# The task
From the line that contains "You are a GUI" down to the final line of the listing below, set down every line exactly, both ends included, and drop the pictures.

# Information shown

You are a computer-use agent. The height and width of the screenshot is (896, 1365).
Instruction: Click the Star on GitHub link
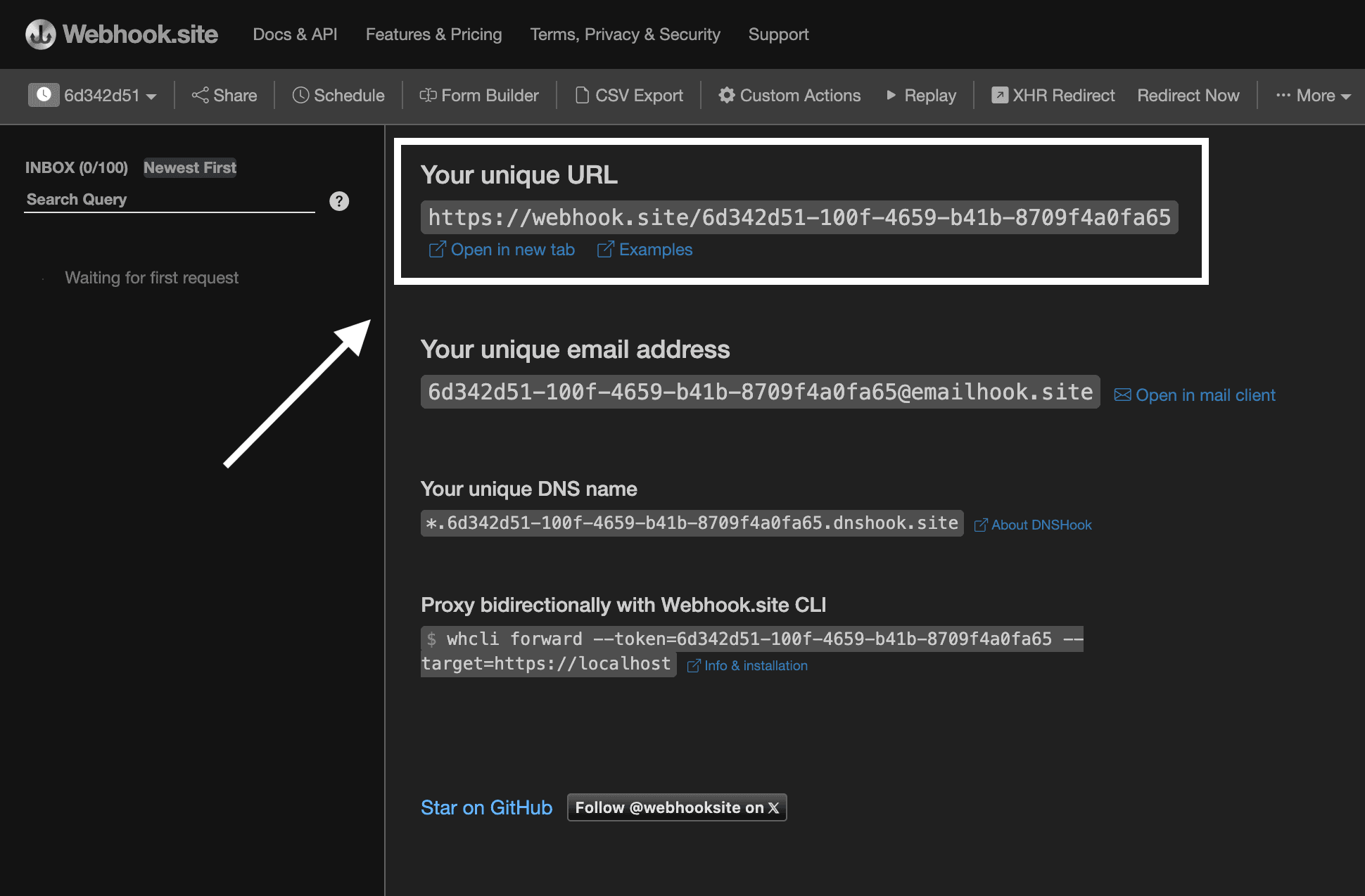pos(486,807)
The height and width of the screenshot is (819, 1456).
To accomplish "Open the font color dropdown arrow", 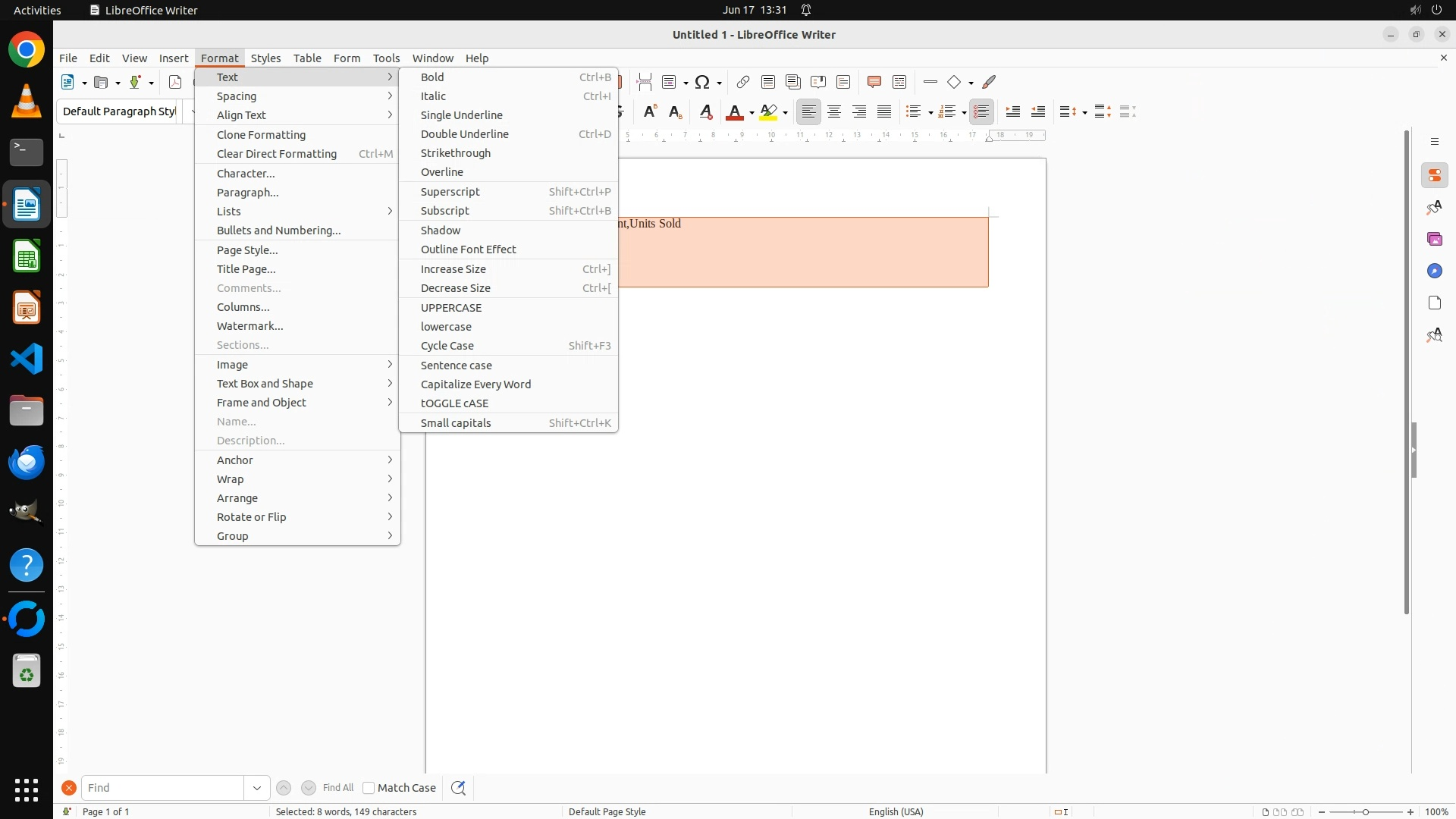I will (x=752, y=113).
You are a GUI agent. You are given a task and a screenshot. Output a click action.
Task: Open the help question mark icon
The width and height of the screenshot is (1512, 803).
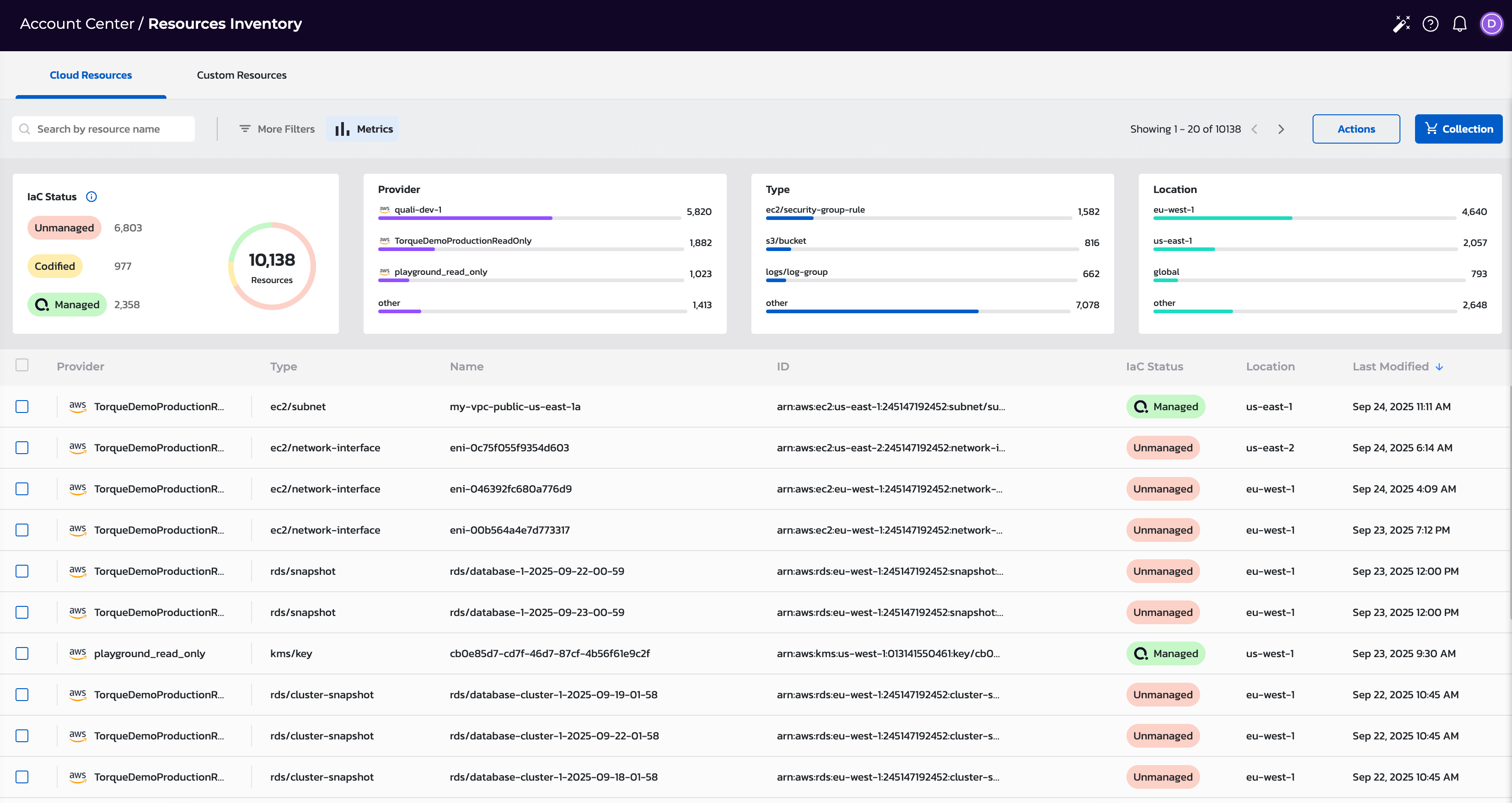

# Result for this exercise
You are a GUI agent. You are given a task and a screenshot. Output a click action.
Task: Open the help question mark icon
The width and height of the screenshot is (1512, 803).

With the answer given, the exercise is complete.